▸ **PROVIDED DATA**:
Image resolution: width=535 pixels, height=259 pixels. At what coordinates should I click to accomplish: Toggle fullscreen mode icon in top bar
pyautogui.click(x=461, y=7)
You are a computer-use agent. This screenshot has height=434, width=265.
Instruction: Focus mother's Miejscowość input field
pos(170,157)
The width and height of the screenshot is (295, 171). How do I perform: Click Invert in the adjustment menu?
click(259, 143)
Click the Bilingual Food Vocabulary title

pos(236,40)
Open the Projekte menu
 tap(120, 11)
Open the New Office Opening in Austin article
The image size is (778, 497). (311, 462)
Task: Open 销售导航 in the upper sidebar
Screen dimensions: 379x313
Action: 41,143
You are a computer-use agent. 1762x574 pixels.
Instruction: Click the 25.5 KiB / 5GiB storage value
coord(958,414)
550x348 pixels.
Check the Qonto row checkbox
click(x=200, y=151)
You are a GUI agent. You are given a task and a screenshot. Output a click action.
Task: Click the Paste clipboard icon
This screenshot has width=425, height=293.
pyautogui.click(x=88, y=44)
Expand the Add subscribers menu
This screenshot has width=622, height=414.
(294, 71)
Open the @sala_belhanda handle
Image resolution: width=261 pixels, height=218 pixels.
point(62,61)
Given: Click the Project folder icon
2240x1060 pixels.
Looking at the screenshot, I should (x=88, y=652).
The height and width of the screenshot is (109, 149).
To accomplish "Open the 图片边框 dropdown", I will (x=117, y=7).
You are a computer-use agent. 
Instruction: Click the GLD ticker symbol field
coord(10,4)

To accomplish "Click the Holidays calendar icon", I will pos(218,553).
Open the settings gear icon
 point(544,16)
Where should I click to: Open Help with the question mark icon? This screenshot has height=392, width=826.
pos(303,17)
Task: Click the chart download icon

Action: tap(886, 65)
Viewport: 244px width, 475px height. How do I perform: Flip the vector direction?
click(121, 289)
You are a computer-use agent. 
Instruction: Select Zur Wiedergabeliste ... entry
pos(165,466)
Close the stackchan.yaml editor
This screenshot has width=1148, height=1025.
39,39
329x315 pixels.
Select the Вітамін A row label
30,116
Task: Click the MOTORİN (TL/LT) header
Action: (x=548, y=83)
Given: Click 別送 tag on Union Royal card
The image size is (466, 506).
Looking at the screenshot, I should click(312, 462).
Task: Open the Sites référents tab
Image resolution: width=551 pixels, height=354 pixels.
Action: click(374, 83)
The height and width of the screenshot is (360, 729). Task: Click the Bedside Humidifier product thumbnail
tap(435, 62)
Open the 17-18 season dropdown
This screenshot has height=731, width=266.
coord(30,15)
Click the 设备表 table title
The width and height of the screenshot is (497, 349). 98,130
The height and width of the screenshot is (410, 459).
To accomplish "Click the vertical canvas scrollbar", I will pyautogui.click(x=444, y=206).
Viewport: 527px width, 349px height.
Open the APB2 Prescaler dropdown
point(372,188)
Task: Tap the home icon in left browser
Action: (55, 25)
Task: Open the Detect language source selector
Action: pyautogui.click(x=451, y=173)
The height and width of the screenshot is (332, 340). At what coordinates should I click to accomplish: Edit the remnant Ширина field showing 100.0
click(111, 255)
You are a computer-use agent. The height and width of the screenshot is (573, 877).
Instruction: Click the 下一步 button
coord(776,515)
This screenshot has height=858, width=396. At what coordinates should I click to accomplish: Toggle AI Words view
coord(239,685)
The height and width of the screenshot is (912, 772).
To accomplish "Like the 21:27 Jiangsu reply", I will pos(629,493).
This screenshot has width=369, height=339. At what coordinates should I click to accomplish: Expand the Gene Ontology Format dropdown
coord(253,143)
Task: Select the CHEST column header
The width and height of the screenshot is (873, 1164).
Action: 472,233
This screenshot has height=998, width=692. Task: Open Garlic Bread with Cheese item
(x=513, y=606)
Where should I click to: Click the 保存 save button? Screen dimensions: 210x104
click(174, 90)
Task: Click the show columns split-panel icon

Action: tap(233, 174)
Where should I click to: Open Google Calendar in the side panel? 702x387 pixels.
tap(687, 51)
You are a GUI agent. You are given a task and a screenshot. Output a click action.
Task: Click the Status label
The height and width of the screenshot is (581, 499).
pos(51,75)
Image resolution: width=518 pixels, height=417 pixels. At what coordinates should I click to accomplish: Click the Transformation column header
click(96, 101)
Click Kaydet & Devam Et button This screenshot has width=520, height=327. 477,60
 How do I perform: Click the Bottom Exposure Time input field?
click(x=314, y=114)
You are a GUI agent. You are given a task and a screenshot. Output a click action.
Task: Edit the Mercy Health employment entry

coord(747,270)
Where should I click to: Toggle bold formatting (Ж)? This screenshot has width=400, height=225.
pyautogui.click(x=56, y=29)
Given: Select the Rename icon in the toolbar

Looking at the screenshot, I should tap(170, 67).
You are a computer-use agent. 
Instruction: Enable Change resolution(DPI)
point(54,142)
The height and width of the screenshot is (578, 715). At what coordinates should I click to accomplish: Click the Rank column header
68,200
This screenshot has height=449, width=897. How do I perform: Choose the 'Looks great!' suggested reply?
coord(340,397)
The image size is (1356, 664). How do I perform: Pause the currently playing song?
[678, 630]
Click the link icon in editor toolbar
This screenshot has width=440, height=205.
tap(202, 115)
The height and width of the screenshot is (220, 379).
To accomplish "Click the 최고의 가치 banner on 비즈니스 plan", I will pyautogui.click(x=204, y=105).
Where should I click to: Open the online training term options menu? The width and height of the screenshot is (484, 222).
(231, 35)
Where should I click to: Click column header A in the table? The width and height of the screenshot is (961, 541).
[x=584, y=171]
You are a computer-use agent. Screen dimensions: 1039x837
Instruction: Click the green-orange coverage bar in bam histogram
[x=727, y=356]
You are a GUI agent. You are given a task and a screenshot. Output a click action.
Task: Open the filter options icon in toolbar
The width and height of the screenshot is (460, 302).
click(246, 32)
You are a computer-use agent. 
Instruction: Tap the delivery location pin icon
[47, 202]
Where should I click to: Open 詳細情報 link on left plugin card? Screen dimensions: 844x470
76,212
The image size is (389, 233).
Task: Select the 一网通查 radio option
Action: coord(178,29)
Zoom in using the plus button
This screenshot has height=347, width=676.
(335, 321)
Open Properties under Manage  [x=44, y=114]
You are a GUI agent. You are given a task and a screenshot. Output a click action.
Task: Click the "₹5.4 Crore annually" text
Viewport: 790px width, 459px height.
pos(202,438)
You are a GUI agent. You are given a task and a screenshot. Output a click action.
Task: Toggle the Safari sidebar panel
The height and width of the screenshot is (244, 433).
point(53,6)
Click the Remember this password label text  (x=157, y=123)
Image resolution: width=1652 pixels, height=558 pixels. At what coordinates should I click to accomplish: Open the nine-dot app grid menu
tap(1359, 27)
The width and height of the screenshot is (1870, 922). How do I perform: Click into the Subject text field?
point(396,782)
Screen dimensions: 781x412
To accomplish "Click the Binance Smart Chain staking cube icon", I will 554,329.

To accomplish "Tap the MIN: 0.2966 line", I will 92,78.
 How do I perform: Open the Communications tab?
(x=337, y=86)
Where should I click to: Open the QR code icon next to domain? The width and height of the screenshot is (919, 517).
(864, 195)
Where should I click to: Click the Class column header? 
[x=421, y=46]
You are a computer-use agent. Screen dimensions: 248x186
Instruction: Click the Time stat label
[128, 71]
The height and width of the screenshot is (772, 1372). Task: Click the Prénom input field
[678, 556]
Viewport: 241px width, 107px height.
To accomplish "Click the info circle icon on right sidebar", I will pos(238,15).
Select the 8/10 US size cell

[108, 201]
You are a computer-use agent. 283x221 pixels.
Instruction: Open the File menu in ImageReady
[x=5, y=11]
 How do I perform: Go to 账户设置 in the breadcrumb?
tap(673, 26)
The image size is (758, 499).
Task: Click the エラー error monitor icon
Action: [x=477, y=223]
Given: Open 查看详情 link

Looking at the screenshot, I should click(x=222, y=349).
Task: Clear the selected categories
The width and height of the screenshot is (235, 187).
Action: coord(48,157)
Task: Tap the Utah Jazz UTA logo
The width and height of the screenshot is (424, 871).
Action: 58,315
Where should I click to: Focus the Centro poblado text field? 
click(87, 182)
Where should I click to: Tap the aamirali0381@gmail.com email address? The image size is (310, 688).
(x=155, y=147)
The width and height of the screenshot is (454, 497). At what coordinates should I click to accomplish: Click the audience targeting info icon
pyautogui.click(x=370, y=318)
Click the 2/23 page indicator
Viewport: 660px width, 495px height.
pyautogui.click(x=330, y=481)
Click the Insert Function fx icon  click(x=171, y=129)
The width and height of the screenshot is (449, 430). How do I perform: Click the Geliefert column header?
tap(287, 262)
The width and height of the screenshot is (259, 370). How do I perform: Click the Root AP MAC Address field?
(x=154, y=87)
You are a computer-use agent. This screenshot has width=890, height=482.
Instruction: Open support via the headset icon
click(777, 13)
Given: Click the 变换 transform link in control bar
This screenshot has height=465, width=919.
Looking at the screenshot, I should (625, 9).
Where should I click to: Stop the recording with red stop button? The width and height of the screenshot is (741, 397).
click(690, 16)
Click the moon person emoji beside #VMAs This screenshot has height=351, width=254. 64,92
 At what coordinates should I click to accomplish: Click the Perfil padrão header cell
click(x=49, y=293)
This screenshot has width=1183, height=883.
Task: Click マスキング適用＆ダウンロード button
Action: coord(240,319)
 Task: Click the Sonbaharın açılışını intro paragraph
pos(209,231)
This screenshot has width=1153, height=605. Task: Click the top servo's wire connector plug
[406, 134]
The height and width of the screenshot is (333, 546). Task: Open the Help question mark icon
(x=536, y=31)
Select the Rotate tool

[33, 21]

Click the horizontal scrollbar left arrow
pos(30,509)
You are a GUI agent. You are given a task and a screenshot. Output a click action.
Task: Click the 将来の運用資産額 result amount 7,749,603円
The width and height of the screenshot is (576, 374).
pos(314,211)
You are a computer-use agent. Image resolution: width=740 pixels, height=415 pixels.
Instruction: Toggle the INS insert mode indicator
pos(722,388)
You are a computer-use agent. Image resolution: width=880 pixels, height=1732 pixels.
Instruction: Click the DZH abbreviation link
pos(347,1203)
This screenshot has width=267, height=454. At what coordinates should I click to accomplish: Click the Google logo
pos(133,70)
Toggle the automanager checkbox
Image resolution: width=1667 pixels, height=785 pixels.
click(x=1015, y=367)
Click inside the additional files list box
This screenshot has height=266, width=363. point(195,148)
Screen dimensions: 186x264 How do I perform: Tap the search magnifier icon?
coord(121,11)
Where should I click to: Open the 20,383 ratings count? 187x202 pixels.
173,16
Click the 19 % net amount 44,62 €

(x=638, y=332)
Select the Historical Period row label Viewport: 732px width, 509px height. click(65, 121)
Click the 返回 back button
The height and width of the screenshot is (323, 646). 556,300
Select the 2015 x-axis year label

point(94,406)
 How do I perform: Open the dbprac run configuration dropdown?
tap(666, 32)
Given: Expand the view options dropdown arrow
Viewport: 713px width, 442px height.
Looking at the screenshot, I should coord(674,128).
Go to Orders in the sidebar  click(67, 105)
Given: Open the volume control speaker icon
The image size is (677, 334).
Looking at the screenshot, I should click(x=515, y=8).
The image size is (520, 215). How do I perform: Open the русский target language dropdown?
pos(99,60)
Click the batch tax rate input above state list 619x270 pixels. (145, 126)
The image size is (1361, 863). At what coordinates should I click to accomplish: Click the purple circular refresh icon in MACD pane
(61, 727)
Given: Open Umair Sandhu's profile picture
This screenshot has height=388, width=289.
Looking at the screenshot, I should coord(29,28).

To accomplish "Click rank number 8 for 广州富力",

▸ **EXERCISE**: Transcribe, with no changes, the listing above from its first line through the line with "The height and width of the screenshot is (109, 149).", including that line, and stop once it is done.

▸ **RESULT**:
Image resolution: width=535 pixels, height=259 pixels. At what coordinates should I click to accomplish: Toggle fullscreen mode icon in top bar
pyautogui.click(x=461, y=7)
You are a computer-use agent. This screenshot has height=434, width=265.
Instruction: Focus mother's Miejscowość input field
pos(170,157)
The width and height of the screenshot is (295, 171). How do I perform: Click Invert in the adjustment menu?
click(259, 143)
Click the Bilingual Food Vocabulary title

pos(236,40)
Open the Projekte menu
 tap(120, 11)
Open the New Office Opening in Austin article
The image size is (778, 497). (311, 462)
Task: Open 销售导航 in the upper sidebar
Screen dimensions: 379x313
Action: 41,143
You are a computer-use agent. 1762x574 pixels.
Instruction: Click the 25.5 KiB / 5GiB storage value
coord(958,414)
550x348 pixels.
Check the Qonto row checkbox
click(x=200, y=151)
You are a GUI agent. You are given a task and a screenshot. Output a click action.
Task: Click the Paste clipboard icon
This screenshot has width=425, height=293.
pyautogui.click(x=88, y=44)
Expand the Add subscribers menu
This screenshot has width=622, height=414.
(294, 71)
Open the @sala_belhanda handle
Image resolution: width=261 pixels, height=218 pixels.
point(62,61)
Given: Click the Project folder icon
2240x1060 pixels.
Looking at the screenshot, I should (x=88, y=652).
The height and width of the screenshot is (109, 149).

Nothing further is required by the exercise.